Counting task for the data below: how many lines hold the word "field"? Answer with the number only.

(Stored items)
----------

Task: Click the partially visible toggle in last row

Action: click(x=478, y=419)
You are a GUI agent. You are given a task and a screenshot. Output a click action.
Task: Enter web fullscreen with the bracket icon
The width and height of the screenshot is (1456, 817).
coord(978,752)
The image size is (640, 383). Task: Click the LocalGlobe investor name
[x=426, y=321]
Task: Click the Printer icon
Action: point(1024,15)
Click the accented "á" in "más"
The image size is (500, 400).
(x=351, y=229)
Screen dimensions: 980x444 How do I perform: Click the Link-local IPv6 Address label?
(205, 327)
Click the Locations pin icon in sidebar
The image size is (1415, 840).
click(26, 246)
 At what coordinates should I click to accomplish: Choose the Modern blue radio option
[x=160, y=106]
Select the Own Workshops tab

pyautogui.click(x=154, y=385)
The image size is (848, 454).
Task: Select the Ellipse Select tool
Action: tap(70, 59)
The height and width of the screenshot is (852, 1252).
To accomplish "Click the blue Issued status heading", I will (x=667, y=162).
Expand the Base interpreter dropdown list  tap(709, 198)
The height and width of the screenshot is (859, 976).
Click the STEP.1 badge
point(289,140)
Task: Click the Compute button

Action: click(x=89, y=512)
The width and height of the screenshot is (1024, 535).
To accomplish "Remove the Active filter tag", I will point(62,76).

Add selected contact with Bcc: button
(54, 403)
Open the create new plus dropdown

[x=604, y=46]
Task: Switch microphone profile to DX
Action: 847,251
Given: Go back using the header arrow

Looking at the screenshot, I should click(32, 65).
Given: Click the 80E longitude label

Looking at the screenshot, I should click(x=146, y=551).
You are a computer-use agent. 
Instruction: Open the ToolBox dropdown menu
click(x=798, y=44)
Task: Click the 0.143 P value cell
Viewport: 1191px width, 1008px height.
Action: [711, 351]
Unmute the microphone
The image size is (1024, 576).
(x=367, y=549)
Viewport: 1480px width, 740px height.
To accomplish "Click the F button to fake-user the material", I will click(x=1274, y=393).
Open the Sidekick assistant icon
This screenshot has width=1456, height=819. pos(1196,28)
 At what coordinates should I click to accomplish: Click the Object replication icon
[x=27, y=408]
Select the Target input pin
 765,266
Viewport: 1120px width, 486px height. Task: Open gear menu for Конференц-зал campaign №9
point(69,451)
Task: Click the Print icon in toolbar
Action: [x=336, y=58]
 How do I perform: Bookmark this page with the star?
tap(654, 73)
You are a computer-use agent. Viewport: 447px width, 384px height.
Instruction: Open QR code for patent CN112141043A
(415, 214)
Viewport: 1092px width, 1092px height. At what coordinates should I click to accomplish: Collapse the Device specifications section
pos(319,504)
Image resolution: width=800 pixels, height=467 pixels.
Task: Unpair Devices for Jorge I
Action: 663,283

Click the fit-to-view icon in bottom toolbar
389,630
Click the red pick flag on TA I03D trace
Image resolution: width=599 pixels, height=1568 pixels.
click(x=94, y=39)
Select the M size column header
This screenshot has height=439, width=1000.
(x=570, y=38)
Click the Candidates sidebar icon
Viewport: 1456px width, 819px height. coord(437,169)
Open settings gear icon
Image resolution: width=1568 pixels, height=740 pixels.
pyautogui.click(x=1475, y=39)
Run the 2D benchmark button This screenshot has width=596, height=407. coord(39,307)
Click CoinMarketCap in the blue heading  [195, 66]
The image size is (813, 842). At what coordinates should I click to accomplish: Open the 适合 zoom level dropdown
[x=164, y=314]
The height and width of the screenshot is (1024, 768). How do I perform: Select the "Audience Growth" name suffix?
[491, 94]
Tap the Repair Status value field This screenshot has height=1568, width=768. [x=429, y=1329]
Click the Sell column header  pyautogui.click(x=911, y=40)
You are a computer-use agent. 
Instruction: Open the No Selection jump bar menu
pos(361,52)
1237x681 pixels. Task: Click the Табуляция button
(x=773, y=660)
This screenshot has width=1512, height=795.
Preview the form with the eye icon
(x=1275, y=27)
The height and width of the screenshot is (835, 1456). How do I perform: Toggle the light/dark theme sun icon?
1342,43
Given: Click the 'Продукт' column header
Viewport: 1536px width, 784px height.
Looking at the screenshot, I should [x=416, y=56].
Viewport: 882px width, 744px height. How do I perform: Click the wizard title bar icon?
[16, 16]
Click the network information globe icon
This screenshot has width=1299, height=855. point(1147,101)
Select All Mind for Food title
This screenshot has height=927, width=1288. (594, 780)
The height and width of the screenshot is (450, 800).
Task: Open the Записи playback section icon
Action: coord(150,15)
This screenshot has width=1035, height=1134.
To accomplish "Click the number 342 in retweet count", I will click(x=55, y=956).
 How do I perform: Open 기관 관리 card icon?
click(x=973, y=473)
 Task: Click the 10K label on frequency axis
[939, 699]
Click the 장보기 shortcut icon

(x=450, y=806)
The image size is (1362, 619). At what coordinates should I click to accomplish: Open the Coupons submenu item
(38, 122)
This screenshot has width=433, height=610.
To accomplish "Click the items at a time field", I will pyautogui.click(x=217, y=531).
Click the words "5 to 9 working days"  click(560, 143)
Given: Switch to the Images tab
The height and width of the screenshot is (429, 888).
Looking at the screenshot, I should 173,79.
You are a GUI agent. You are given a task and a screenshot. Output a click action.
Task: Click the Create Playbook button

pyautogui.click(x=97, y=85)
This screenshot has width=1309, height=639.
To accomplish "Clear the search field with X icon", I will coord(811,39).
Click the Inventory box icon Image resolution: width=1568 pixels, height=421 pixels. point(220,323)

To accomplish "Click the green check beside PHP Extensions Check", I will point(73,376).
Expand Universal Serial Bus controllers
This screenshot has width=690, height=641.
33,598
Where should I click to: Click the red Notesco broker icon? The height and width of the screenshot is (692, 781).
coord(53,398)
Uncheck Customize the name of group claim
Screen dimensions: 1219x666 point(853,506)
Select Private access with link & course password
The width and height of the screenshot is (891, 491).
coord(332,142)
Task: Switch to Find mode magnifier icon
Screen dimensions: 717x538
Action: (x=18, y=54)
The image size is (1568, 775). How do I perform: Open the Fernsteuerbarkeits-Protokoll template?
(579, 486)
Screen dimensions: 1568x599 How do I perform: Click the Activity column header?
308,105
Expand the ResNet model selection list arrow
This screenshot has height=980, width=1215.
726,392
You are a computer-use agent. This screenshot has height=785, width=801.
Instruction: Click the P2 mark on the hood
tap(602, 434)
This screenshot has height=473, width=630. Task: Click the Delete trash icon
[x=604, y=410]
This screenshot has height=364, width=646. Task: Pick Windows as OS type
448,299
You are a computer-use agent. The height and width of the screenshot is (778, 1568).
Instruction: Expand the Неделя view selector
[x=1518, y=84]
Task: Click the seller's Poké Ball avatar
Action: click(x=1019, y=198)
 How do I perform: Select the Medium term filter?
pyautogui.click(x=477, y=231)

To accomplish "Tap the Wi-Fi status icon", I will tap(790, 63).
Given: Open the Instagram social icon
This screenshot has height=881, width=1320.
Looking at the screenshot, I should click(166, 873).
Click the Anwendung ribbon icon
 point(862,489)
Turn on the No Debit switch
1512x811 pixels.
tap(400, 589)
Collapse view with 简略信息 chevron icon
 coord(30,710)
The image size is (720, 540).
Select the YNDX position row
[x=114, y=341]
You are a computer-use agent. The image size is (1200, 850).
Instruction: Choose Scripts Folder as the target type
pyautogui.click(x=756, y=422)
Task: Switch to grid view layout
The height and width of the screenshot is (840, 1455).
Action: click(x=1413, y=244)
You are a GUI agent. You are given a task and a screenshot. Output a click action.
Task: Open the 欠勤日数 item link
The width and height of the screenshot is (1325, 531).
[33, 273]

----------

ANSWER BOX → 3